Gene sequencing. This is a laboratory process that determines the complete DNA sequence of an organism's genome at a single time. Uldrich said the cost for this falls in a half every four months. He said this technology holds promise in keeping produce fresh longer. It was recently reported that an apple was genetically sequenced so that it never browns.

Computer processing power. The rising power of computer processing is allowing software to solve more problems. Uldrich said a company in Milwaukee was able to save a million dollars by making its delivery routes more efficient. Software has great potential in allowing companies to understand their customers’ needs better. Companies will be able to address customer needs even before they are asked.

Solar and fuel cell technology. These are alternate sources of electrical energy. The warehouse and distribution industries have deployed these types of energy in transportation, equipment and temperature control.

Advances in data storage. Because of expanding data storage, companies are able to find ways to improve efficiencies. Uldrich said Amazon has doubled its warehouse efficiency in the past five years.
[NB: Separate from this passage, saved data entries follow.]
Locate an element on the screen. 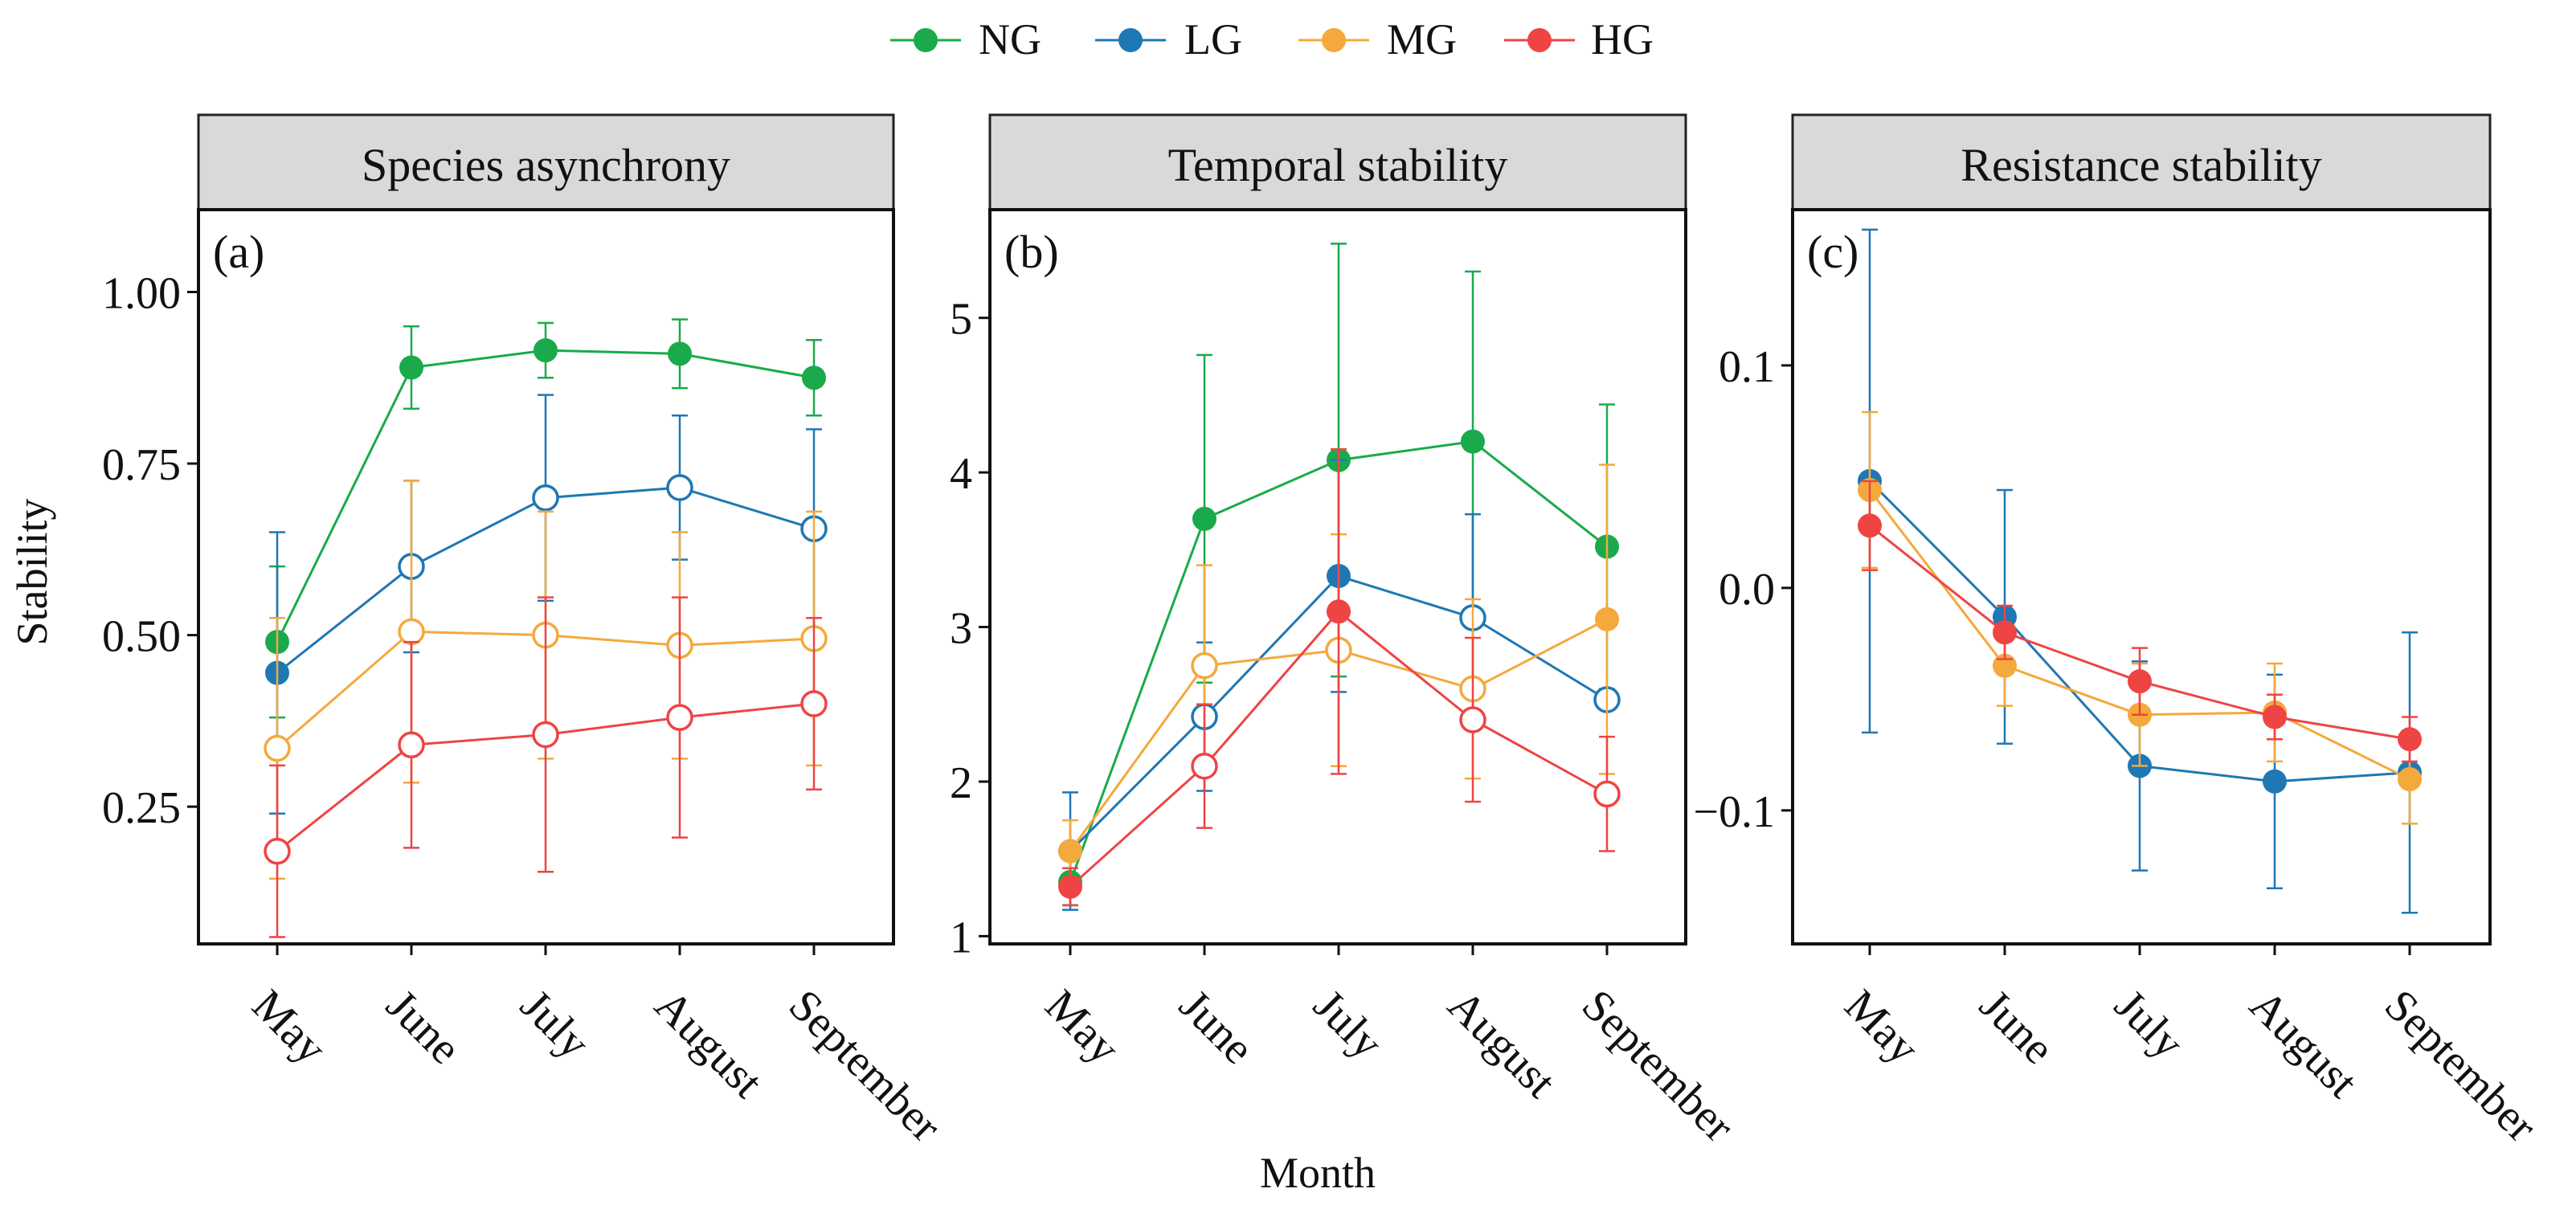 This screenshot has width=2576, height=1209. x-tick-label-2-3: August is located at coordinates (1502, 1044).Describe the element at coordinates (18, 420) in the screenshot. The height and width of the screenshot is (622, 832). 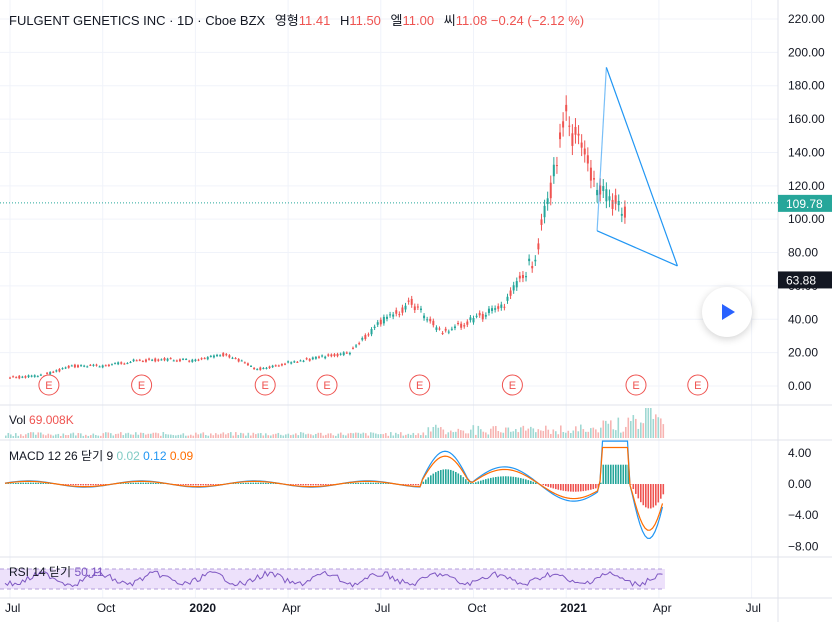
I see `volume-label: Vol` at that location.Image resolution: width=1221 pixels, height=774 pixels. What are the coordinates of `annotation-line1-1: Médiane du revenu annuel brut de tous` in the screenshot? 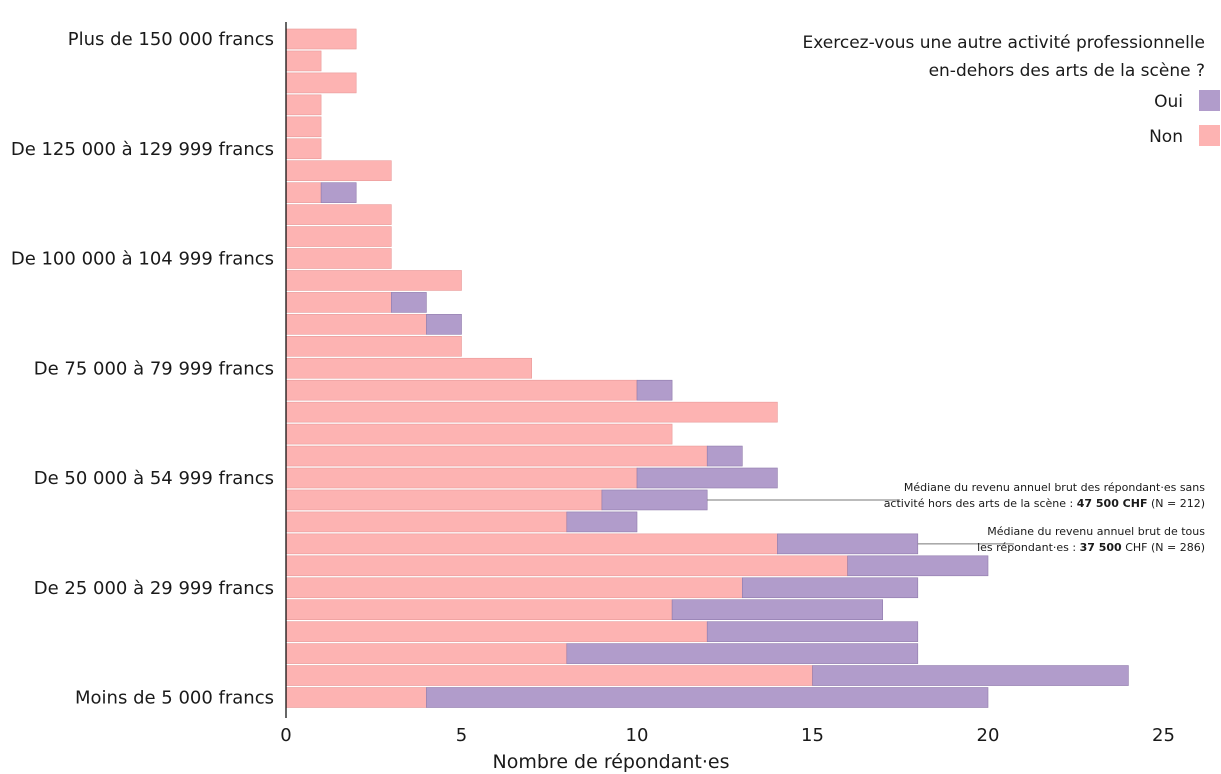 It's located at (1096, 532).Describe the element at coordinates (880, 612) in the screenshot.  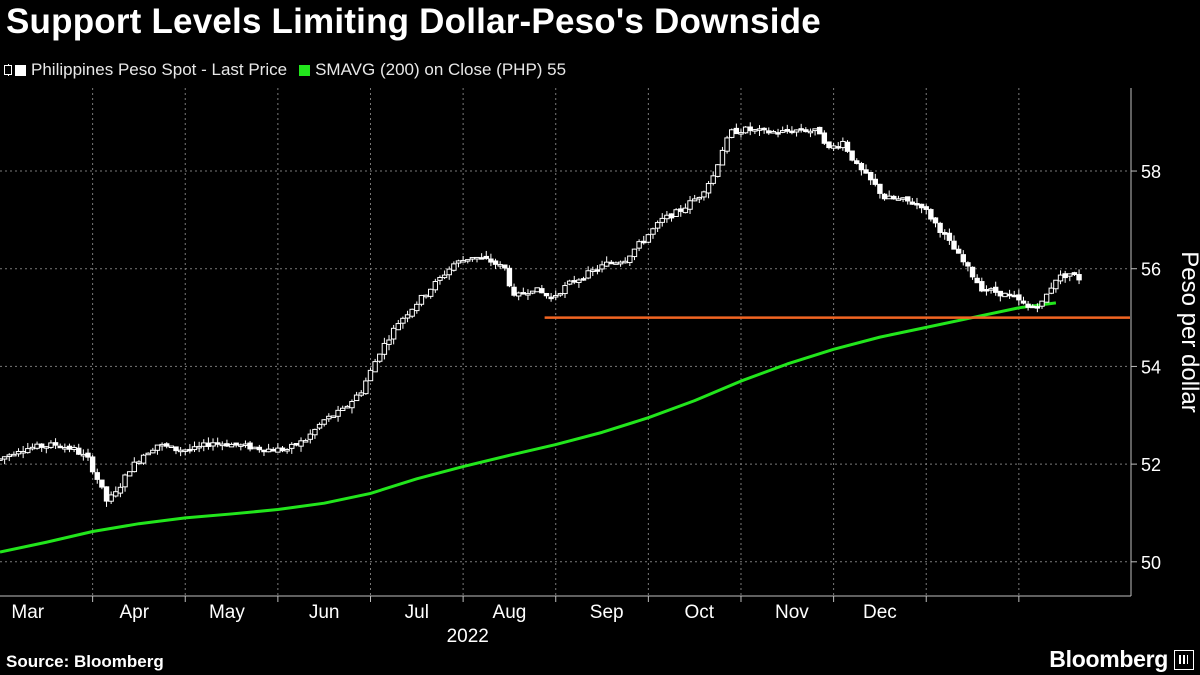
I see `x-tick-label-month: Dec` at that location.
They takeaway here is that Amazon has recognized that its main business is data. By mastering data, Amazon will be able to know what customers want before they place their order.

SoLoMo (social local mobile). SoLoMo is a term representing the convergence of collaborative, location-based and on-the-go technologies.

Uber. Uber, the best known mobile phone managed ride share service, is changing the consumer’s relationship with cars, according to Uldrich. He pointed to the fact that Daimler, the German car maker, is providing car sharing services in European and U.S. cities. But the trend isn’t limited to personal transportation, according to Uldrich. He sees it extending to the trucking industry as well.